くるっとまとめあげるから”the”が付く表現
くるっとまとめあげるために”the”が付いている表現です。
これまで同様、イヌを使った例文で「theがくるっとまとめあげる感覚」をつかんでいきましょう。
例文はコチラです。
There were two dogs, and the dogs were barking.
(二匹のイヌがいた。そしてそのイヌたちは吠えていた)
世の中には様々なイヌがいますが、ここでは”the”をつけることで、
「ある特定の二匹のイヌをくるっとまとめ上げて取り出すこと」が出来ています。
この、特定のモノを「くるっとまとめ上げて取り出す感覚」で理解出来るのが下記の表現です。

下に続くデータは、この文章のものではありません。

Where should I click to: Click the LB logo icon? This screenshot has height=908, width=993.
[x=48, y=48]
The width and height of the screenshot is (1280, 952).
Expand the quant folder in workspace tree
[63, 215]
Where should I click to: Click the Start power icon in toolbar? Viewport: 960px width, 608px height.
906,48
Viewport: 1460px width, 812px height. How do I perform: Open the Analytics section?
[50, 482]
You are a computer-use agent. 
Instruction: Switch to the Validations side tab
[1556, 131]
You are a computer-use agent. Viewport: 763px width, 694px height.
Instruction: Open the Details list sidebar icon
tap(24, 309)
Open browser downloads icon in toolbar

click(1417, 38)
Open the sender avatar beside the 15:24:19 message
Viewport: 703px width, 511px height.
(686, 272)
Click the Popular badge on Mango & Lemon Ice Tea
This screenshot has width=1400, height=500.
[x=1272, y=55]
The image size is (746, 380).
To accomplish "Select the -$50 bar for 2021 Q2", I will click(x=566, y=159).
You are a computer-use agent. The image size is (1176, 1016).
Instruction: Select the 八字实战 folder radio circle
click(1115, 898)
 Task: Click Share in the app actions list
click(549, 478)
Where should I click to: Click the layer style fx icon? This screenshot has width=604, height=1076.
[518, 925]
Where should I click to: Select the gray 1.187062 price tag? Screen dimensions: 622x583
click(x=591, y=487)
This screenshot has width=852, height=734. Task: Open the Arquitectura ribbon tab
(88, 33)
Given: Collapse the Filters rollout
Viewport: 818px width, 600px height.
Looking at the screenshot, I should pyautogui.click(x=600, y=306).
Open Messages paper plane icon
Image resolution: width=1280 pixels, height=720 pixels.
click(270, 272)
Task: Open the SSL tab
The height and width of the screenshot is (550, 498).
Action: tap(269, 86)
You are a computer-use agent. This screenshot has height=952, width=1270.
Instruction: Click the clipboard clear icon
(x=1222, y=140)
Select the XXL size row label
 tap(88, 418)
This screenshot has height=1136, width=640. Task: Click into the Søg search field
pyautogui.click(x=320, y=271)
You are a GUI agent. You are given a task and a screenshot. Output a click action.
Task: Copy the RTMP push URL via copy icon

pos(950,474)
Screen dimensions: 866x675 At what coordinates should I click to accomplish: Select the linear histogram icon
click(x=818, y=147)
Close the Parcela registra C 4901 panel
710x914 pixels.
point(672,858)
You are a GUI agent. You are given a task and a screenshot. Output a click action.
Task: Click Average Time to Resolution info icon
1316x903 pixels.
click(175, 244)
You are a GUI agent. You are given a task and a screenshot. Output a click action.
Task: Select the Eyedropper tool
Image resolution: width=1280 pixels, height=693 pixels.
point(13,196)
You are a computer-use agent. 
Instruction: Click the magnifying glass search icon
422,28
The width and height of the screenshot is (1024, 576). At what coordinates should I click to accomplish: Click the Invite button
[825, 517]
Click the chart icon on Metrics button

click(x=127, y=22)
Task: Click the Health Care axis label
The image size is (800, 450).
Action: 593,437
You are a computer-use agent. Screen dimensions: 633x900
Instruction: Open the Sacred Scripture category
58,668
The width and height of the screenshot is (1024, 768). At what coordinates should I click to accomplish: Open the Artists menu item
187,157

- the Mediterranean Sea (地中海)
- the Sea of Japan (日本海)
- the Pacific Ocean (太平洋)
- the Shinano River (信濃川)
- the Japanese Islands (日本列島)
- the United States (アメリカ合衆国)
- the Browns (ブラウン一家)
- the Alps (アルプス山脈)
- the New York Yankees (ニューヨークヤンキース)
- the poor / the rich (貧乏な人々 / お金持ちの人々)
- the Chuo line (中央線)
- the Cascade Tunnel (カスケードトンネル)
- the Yokohama Bay Bridge (横浜ベイブリッジ)
これだけだとイマイチわからないかもしれません。
たとえば、”the Sea of Japan (日本海)”と”the Pacific Ocean (太平洋)”で考えてみましょう。
下記の図を見ればわかりますが、自然のままの状態だと、海って境界線がわかりにくいですよね。「どこからどこまでが日本海なのか/太平洋なのか」がかなり不明瞭です。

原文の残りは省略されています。